But, oh, the world that she had left— The meads from her so lately reft— Poor infant Proserpine! A fabled land they lay above, A paradise of sunny love, In breezy space divine!

Frequent from neighbouring village-green Came sounds of laughter, faintly keen, And barks of well-known dogs, While she, the hot sun overhead, Her lonely watery way must tread In mud and weeds and frogs!

Sudden, the ditch about her shakes; Her little heart, responsive, quakes With fear of uncouth woes; She lifts her boding eyes perforce— To see the huge head of a horse Go past upon its nose.

Then, hark, what sounds of tearing grass And puffing breath!—With knobs of brass On horns of frightful size, A cow's head through the broken hedge Looks awful from the other edge, Though mild her pondering eyes.

The horse, the cow are passed and gone; The sun keeps going on and on, And still no help comes near.— At misery's last—oh joy, the sound Of human footsteps on the ground! She cried aloud, "I'm here!"

It was a man—oh, heavenly joy! He looked amazed at girl and boy, And reached his hand so strong: "Give me the child," he said; but no! Care would not let the burden go Which Love had borne so long.

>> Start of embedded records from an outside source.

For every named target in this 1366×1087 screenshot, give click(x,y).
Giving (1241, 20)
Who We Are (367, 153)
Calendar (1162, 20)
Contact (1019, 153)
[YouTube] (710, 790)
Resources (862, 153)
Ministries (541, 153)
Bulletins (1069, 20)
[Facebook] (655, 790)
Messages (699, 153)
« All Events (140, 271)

Smiling he kneels with outstretched hands, And them unparted safely lands In the upper world again. Her low thanks feebly murmured, she Drags her legs homeward painfully— Poor, wet, one-chickened hen!

Arrived at length—Lo, scarce a speck Was on the child from heel to neck, Though she was sorely mired! No tear confessed the long-drawn rack, Till her mother took the baby back, And the she cried, "I'm tired!"

And, intermixed with sobbing wail, She told her mother all the tale, Her wet cheeks in a glow: "But, mother, mother, though I fell, I kept the baby pretty well— I did not let him go!"



HE HEEDED NOT.

Of whispering trees the tongues to hear, And sermons of the silent stone; To read in brooks the print so clear Of motion, shadowy light, and tone— That man hath neither eye nor ear Who careth not for human moan.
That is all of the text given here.